Up to 15% of the above-mentioned mothers will develop a more severe and longer-lasting depression, called postpartum depression, after delivery. Postpartum depression is still misunderstood, but luckily there’s a lot of support out there to help you if you or anyone you know is experiencing postpartum depression. Your doctor may be a good place to start. Or you may reach out to a dedicated postpartum depression foundation for help and support.  

Many mothers go into pregnancy assuming that the "baby blues" and postpartum depression wouldn't affect them. As these are due to hormonal imbalances, it's not always easy to control and eliminate from the beginning. However, there are many ways that you can prepare for the "baby blues" and postpartum depression ahead of giving birth.

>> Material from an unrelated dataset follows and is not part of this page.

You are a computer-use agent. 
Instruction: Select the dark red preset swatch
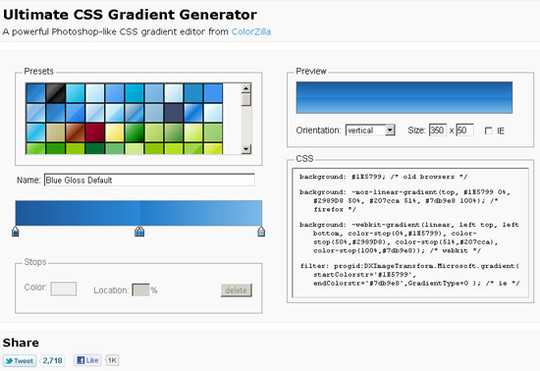[x=95, y=133]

  1. Get your meds/medical team in order: Often times it's difficult to find the energy or motivation to want to take a shower, let alone find a therapist that you can speak with. Being able to set up any potential medications that you'll need as well as having a therapy sessions lined up can really make a difference.
  2. Create a close circle of go-tos: Now is the time to find support where you can. Don't get us wrong, moms are super human, but it's still extremely important to have support when you can get it. Setting up an educated and prepared circle of friends, family, and loved ones can make a big difference. Whether you're having a difficult time getting out of bed or if you don't have someone to watch your baby, it's easy to want to give up. Have a handful of people that can be ‘on call’ that you can call on at any hour for support.
  3. Prepare a flexible feeding plan: Even if you're team breastfeeding all the way, it could be helpful to prepare a Plan B just in case. Finding yourself in the middle of the night with a crying baby and no way to feed them is daunting. 
  4. Research baby-bonding: For some new mothers, it can take time to form an attachment to the baby. This happens to so many people for many different reasons. One thing you can do to increase your connection post birth is skin-to-skin contact with the baby (this goes for both parents). 

You've got this mama!

As we said previously, mothers are super human! Your body is going to change in many ways that you may not think is even possible and that's okay (and beautiful!). Creating a human is a miracle and your body is going to work in ways in order to bring this miracle to life. So yes, your body is going to change and there are many ways that you can prepare for some of these changes before giving birth to aid in a quicker postpartum recovery. But just remember to be kind to yourself and to seek help when you need it.